Provided text |
The 15 Best 'Avatar The Last Airbender' Episodes, Ranked
Long ago, the four nations lived together in harmony. Then, everything changed when Avatar: The Last Airbender went off the air. The superb Nickelodeon animated series left a massive hole in many fans' lives, and even more so when it became increasingly harder to stream the series. But finally, after so many long years, Avatar: The Last Airbender is back on U.S. Netflix.
It's fitting that the epic anime-inspired fantasy series would hit Netflix on the 15th anniversary of Avatar: The Last Airbender. So to celebrate the arrival of Avatar: The Last Airbender on this, the 15th of May, on the 15th anniversary of the show's premiere, here are the 15 best episodes of Avatar: The Last Airbender.
Spoilers ahead for Avatar: The Last Airbender.

Dataset rows |

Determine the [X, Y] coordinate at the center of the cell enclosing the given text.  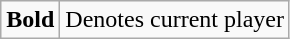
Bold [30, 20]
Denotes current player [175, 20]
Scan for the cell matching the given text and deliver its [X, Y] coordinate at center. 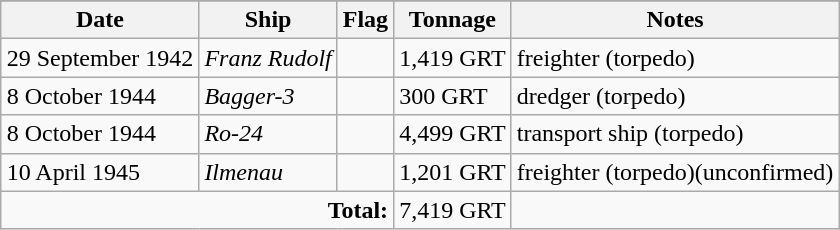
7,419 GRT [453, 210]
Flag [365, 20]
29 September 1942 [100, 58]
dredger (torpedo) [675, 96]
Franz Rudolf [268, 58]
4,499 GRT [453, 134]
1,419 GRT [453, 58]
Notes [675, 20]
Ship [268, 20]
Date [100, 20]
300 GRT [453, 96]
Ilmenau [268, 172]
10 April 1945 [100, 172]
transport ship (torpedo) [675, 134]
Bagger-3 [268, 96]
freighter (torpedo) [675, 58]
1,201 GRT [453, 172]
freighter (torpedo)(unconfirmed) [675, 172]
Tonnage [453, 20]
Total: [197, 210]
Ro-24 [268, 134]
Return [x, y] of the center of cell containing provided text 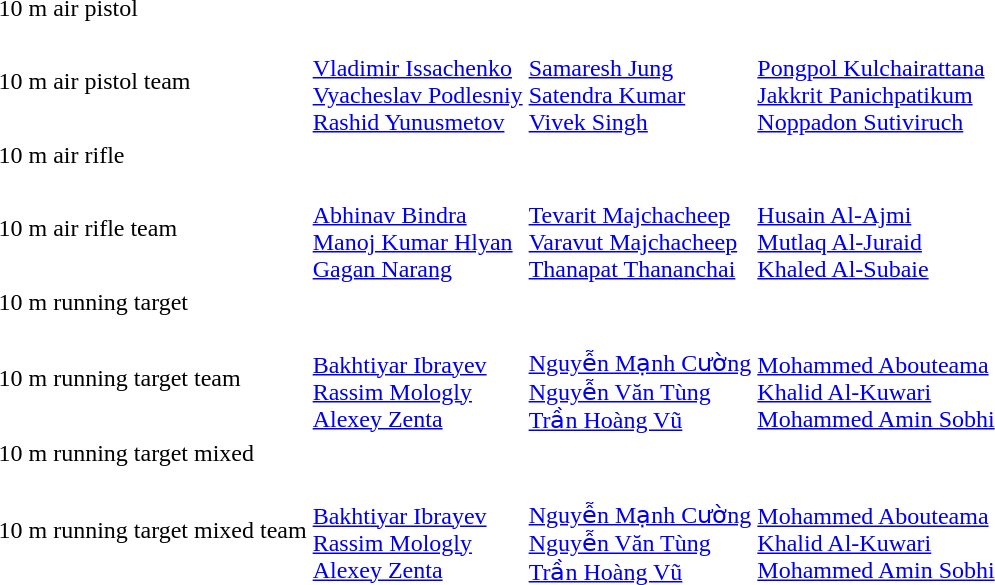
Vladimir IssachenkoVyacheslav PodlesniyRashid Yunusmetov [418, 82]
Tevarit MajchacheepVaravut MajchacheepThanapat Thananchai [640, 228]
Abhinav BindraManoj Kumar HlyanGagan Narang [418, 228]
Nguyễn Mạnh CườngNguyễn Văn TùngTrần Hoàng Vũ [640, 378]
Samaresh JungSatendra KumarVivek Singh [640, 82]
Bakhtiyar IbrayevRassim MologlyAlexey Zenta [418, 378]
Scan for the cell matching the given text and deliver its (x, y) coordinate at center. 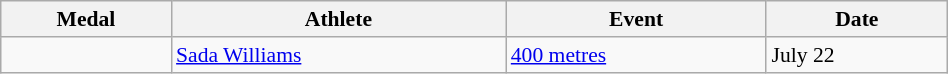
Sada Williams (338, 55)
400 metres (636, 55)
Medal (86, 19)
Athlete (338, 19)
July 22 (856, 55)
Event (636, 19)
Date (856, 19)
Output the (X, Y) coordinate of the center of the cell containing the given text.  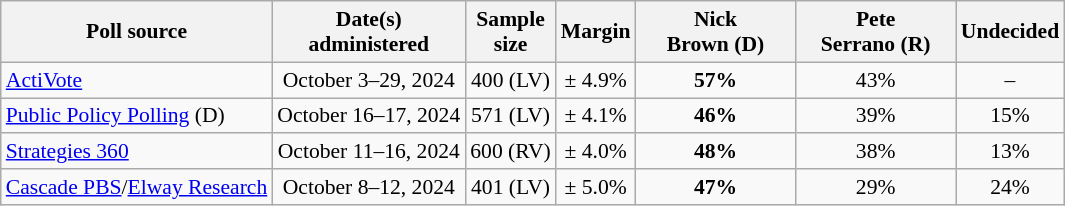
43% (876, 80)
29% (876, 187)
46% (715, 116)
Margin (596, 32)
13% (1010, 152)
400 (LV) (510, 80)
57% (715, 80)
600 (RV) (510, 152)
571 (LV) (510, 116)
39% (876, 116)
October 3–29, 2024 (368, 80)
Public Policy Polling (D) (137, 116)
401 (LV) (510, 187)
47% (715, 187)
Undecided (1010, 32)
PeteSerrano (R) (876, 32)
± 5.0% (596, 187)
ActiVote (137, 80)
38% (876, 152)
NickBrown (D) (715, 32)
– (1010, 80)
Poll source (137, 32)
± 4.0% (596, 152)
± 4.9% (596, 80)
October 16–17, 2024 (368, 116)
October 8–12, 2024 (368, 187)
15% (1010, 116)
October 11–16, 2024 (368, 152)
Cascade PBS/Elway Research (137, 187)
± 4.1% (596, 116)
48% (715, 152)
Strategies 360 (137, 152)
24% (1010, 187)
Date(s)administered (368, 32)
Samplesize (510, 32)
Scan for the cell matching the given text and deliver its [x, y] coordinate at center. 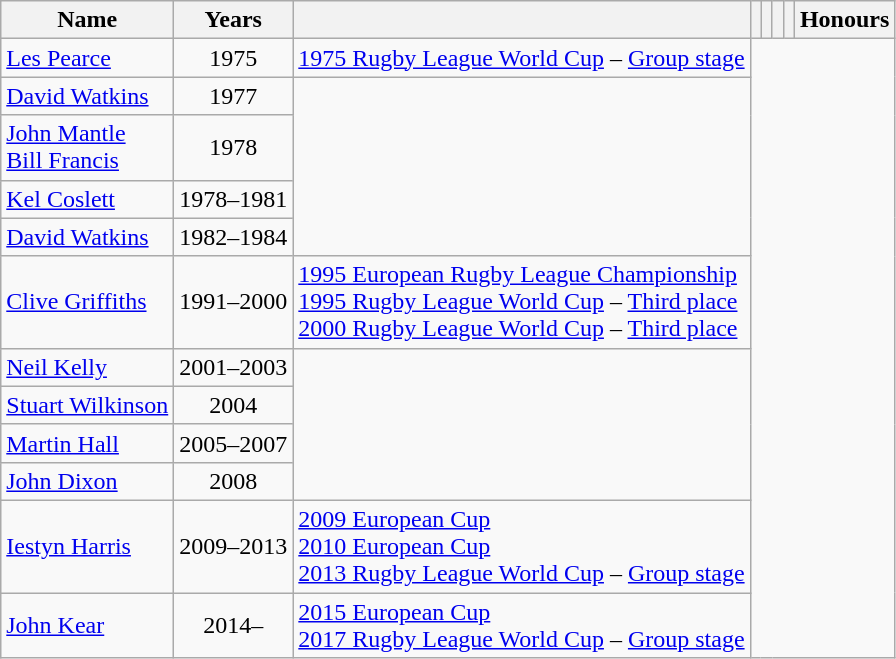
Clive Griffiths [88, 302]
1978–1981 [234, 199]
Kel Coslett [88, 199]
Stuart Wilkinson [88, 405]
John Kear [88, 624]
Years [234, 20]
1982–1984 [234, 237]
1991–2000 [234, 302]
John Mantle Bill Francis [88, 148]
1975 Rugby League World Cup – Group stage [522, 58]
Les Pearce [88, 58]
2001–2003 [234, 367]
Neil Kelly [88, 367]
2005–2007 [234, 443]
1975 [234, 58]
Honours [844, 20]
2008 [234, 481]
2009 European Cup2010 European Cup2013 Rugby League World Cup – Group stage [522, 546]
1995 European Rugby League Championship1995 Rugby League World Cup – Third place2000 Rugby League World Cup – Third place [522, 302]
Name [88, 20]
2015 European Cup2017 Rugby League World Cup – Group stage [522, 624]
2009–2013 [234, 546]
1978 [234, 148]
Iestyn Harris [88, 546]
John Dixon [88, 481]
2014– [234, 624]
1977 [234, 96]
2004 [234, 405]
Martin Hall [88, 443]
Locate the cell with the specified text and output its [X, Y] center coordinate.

Problems to work on |
[A] In the Avatar article above, copy the words from "It's fitting that" to "episodes of Avatar: The Last Airbender." word for word.
[B] According to the Avatar article above, what date did the show arrive on U.S. Netflix?

Full solutions |
[A]
It's fitting that the epic anime-inspired fantasy series would hit Netflix on the 15th anniversary of Avatar: The Last Airbender. So to celebrate the arrival of Avatar: The Last Airbender on this, the 15th of May, on the 15th anniversary of the show's premiere, here are the 15 best episodes of Avatar: The Last Airbender.

[B] The 15th of May